§ **Page extract**
=== Section Start ===

CARICOM crafting new travel rules, says PM
As the Caribbean prepares to reopen borders and rescue battered economies, technocrats from CARICOM member states have been working behind the scenes to craft new protocols for tourists in the COVID-19 era.
Jamaican Prime Minister Andrew Holness confirmed yesterday that CARICOM was seeking to arrive at a common position.
Holness, who co-convened a high-level virtual meeting and press conference with United Nations Secretary General Antonio Guterres and Canadian Prime Minister Justin Trudeau, said that the new paradigm “will define the new normal for travel”.
“These protocols probably won’t be much different to what other countries will have, but as a group, I think there is a general understanding of what the future of travel will look like,” Holness said.
The prime minister acknowledged that several countries in the regional bloc have already indicated resumption dates for incoming travellers and stressed that Jamaica was “working assiduously to put in place protocols to have this done as quickly as possible”.

=== Section End ===

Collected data
=== Section Start ===

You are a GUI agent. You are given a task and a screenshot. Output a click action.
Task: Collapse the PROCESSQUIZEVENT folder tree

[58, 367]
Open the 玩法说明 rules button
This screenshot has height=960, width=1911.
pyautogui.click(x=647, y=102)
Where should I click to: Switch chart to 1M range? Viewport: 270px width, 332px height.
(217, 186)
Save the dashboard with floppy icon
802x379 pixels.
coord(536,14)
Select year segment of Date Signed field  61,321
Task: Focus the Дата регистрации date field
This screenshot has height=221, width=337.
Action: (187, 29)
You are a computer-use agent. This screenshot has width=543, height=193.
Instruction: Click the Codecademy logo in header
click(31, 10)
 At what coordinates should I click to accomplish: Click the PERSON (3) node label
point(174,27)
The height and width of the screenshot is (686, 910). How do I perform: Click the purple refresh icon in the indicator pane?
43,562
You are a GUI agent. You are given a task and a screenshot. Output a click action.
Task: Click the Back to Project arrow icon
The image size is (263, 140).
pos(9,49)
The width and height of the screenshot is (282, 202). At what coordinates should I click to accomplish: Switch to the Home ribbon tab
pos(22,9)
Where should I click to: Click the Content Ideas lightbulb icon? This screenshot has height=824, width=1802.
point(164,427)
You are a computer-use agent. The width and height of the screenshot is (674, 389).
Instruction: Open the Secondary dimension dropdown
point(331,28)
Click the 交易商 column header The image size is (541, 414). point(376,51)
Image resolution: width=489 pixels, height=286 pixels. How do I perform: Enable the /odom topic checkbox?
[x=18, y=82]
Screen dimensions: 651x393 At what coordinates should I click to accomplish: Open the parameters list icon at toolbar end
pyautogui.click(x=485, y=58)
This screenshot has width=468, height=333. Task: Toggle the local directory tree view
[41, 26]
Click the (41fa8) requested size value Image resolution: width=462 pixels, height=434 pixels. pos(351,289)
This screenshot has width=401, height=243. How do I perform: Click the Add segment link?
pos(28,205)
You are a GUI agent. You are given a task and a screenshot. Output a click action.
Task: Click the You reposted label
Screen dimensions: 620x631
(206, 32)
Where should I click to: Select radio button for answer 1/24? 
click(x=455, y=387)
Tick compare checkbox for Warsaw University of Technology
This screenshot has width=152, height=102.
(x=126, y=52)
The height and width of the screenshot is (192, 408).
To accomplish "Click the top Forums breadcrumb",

=== Section End ===

§ **Assigned task**
Copy the part of the article on CARICOM's new travel rules above starting at "CARICOM crafting new" and ending at "a common position.".

§ **Problem solution**
CARICOM crafting new travel rules, says PM
As the Caribbean prepares to reopen borders and rescue battered economies, technocrats from CARICOM member states have been working behind the scenes to craft new protocols for tourists in the COVID-19 era.
Jamaican Prime Minister Andrew Holness confirmed yesterday that CARICOM was seeking to arrive at a common position.